Only the lines from the one containing "The image size is (1246, 732)." through the end of the material should be printed, exactly as they appear. Leave out pictures.
MATERIAL SHOWN below:
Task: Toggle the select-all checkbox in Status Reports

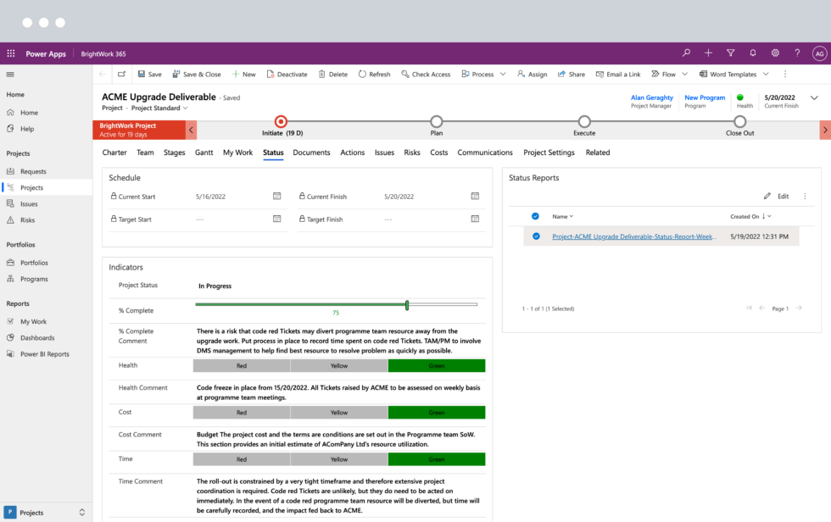Action: pyautogui.click(x=535, y=216)
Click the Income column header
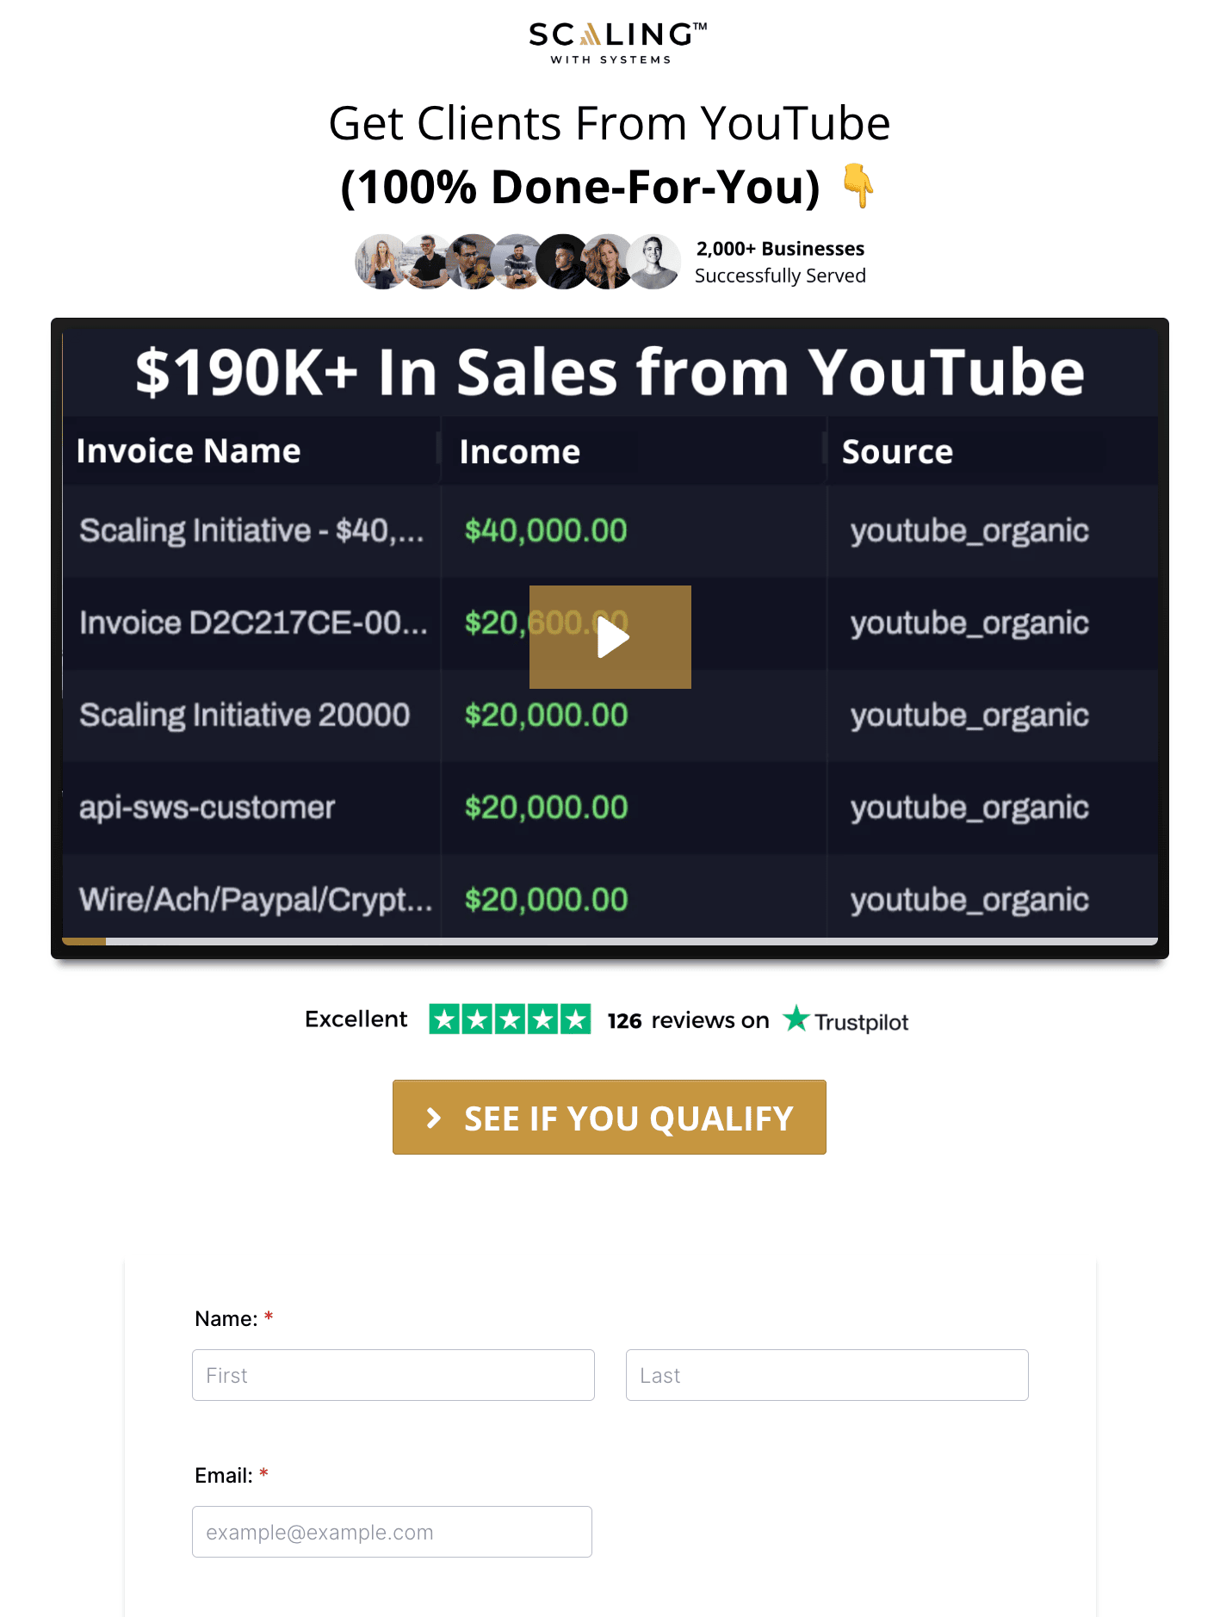The image size is (1226, 1617). tap(520, 452)
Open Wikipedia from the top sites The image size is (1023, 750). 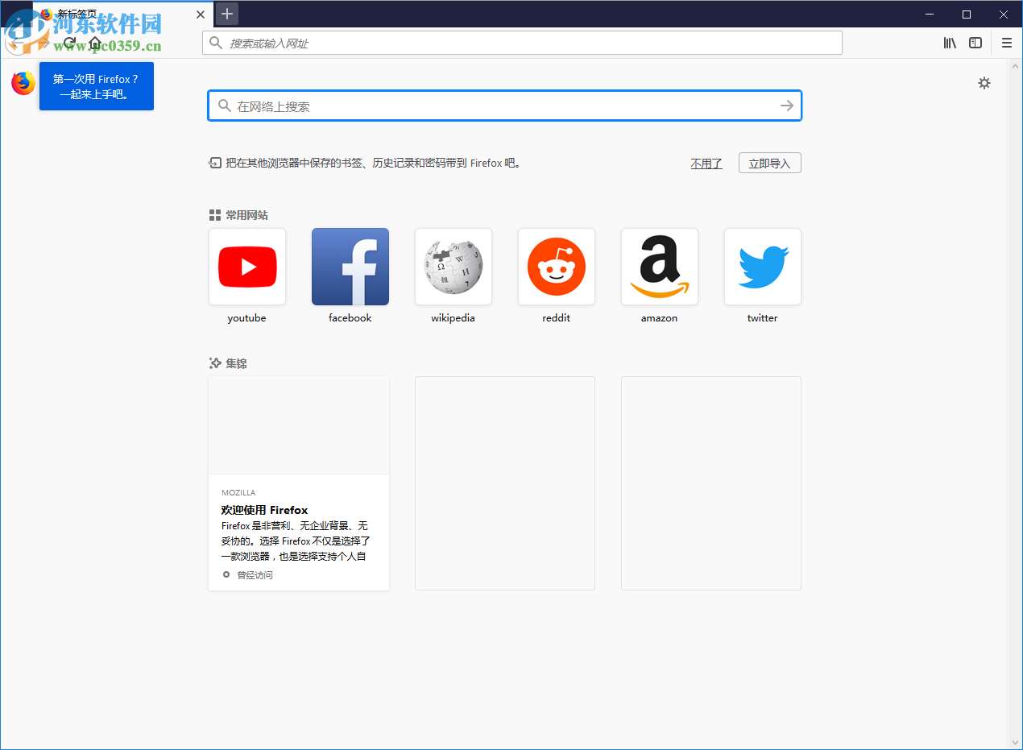click(x=453, y=267)
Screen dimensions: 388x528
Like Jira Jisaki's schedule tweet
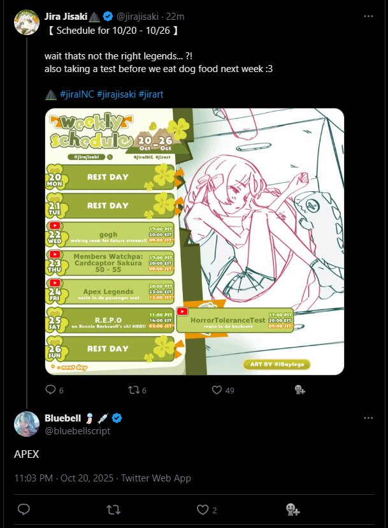click(x=217, y=390)
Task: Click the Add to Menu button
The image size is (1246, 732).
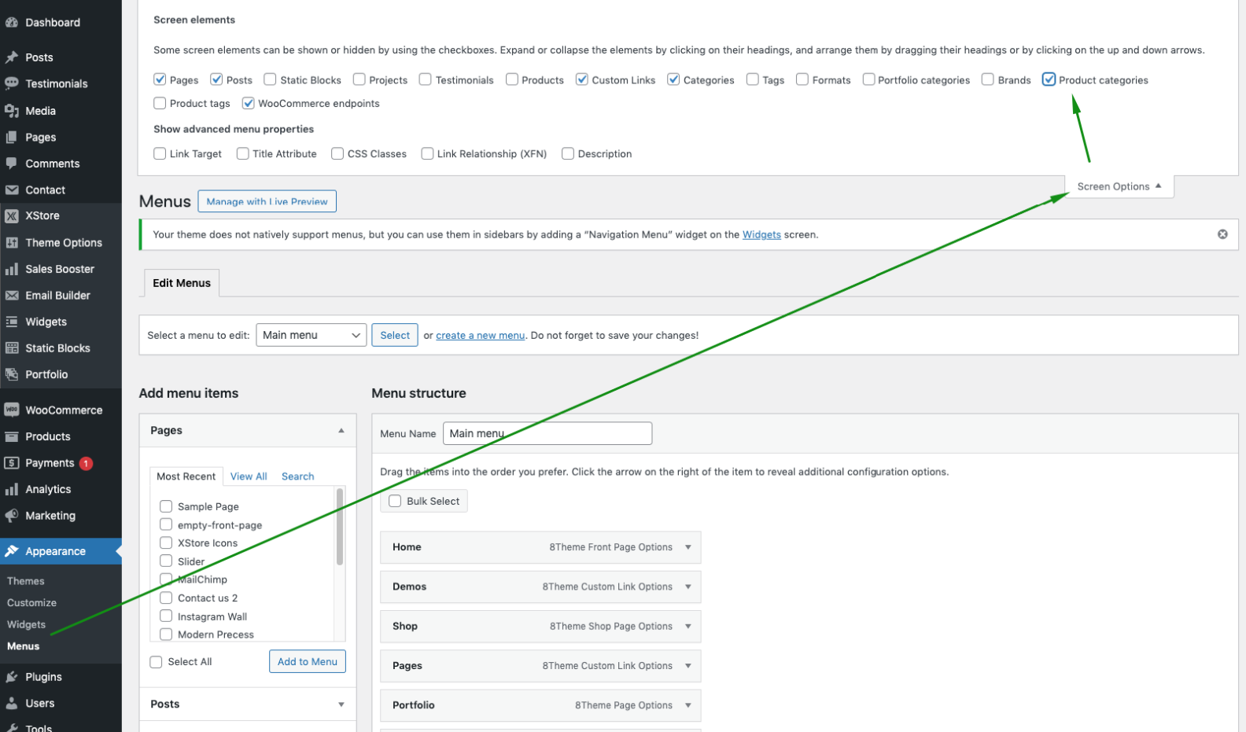Action: [307, 662]
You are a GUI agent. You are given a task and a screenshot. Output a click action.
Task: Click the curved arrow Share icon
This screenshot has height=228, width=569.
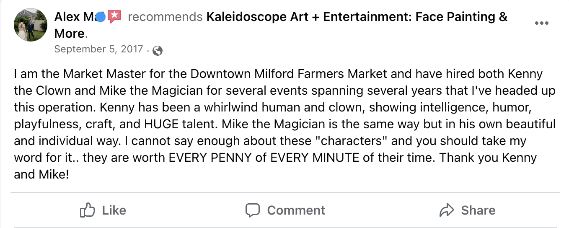(447, 210)
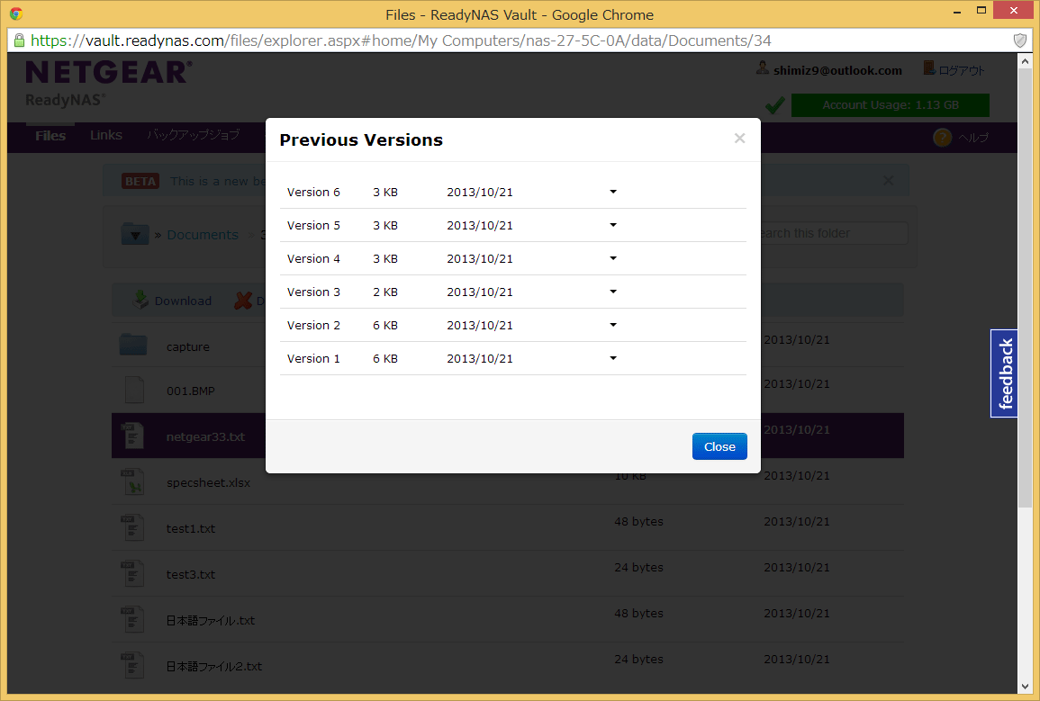Switch to the Links tab
Screen dimensions: 1040x701
[x=106, y=135]
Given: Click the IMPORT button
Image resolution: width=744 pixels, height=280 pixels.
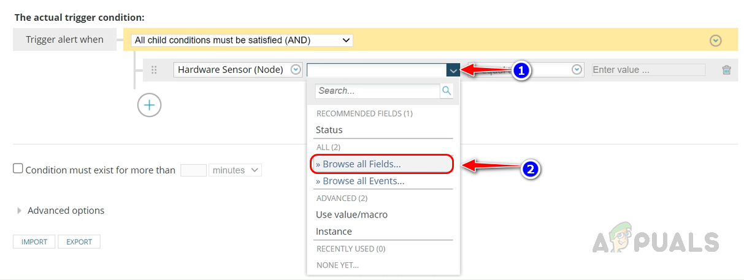Looking at the screenshot, I should 34,242.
End of MATERIAL SHOWN.
- SOLUTION TO THIS EXERCISE:
The image size is (1246, 732).
Action: [307, 662]
You are a GUI agent. You are given a task and a screenshot. Output a click action.
Task: Click the curved arrow Share icon
This screenshot has height=228, width=569.
(447, 210)
Switch to the Links tab
Screen dimensions: 1040x701
[x=106, y=135]
Given: Click the IMPORT button
Image resolution: width=744 pixels, height=280 pixels.
Looking at the screenshot, I should 34,242.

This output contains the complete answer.